木の町で生まれた、雪川醸造の挑戦
12月中旬、雪が降りしきる旭川空港から車で約15分。北海道上川郡東川町に佇むワイナリー「雪川醸造」。
昭和初期には農作物の倉庫として使われていたという赤レンガ造りの建物は、どこか異国情緒を感じさせます。かつて貨物を運ぶ鉄道が近くを走っていたこの町は、木工業の町としても知られ、ものづくりの精神が根付いている地域です。
雪川醸造に向かう途中で、車を停めて休憩していたコンビニの前には、イタリアで家具作りを学んだオーナーが創業した有名な家具メーカーArflexの工場が見えました。
IT企業からワイナリーへ、異色の挑戦
「雪川醸造」の存在を知ったのは本当に偶然でした。試飲したワインはとてもクリーンな味わいで、すぐに取引を打診して、お話を伺うために東川町を訪問。

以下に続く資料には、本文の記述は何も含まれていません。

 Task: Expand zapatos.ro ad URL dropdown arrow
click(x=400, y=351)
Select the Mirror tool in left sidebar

お会いした雪川醸造の代表・山平哲也さんは、もともとIT企業でエンジニアや事業開発職として活躍していたそうです。しかし、北海道の気候に魅せられて移住し、地域おこし協力隊として3年間の準備期間を経てワイン造りを志したそうです。
東川町を選んだ理由は、積算温度・降水量・日照時間などのデータを徹底的に調査し、ぶどう栽培に最適な地であることを確信したため。

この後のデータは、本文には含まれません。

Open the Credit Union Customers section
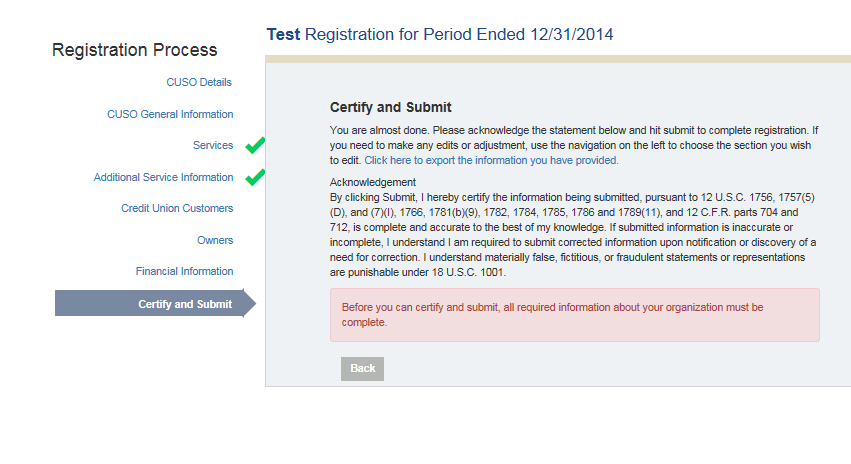(x=177, y=208)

関西出身の哲也さんと沖縄出身の未来さん。縁もゆかりもない北海道でワイナリーを始めた夫妻の挑戦には、地域の特性も大きく影響しています。東川町は木工やアートの分野で移住者が多く、総人口の半数以上が過去25年以内に転入してきた人々。
外から来た人々に寛容な文化が根付いていることも、移住の決め手になったそうです。


クリーンな味わいを追求したワイン造り
初めて雪川醸造のワインを飲んだ時、そのクリーンな味わいに驚きました。哲也さんは年間3000種類ものワインを試飲し、「農作物から作られる食品であるワインに、オフフレーバーがないことが望ましい」と確信したそうです。
そうした信念のもと、ブドウの栽培においても無農薬にこだわりすぎるのではなく、持続可能な農業を実現するために畑に適度な管理を施す方針を選択しています。

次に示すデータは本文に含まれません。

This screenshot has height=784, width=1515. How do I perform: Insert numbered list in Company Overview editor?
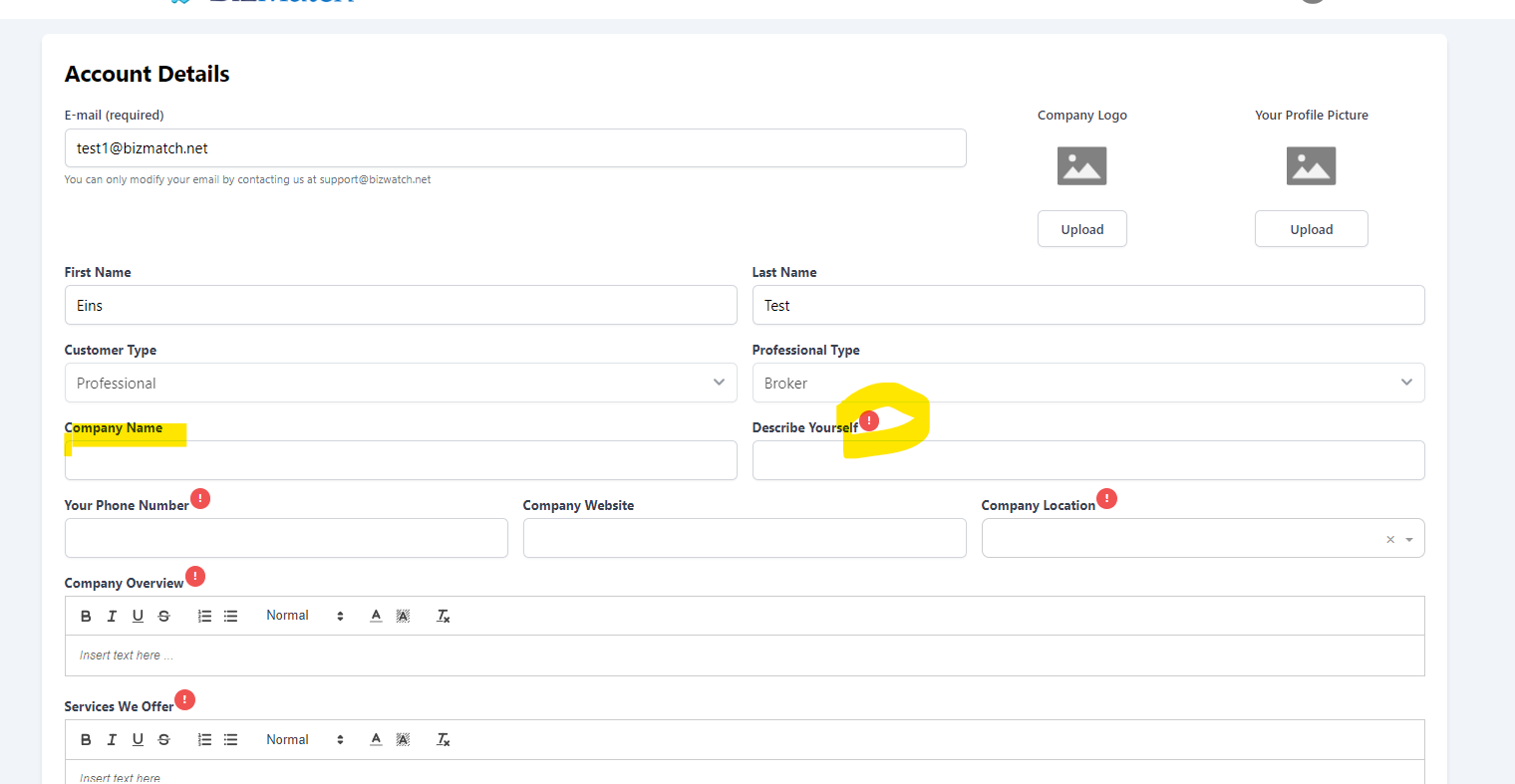coord(204,616)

当店でも取り扱いを開始後、ソーヴィニヨン・ブランの白、ツヴァイゲルトのロゼともに、お客様からの反応は非常に好評です。フレッシュで、ぶどう本来の個性を活かしたワインが、幅広い食事と相性よく楽しめそうとコメントしていただいております。
ビジネス視点を持つワイン造り
ワイナリー経営において、哲也さんは、ぶとうを栽培する気候、風土といった土地の持つポテンシャルだけでなく、コスト・リソース・収益性といったビジネスの観点も重要視している様子でした。
酒販店や飲食店を運営する私たちのビジネスモデルにも興味を示していただき、「日本ワインを飲める店を大阪に作れば大きな商機があるのでは!?」と語る姿には、事業家としての鋭い視点が光ります。
持続的なぶどう栽培、ワイン造りを目指す雪川醸造。山平夫妻の挑戦と共に、われわれも挑戦を続け成長をしていきたいと考えています。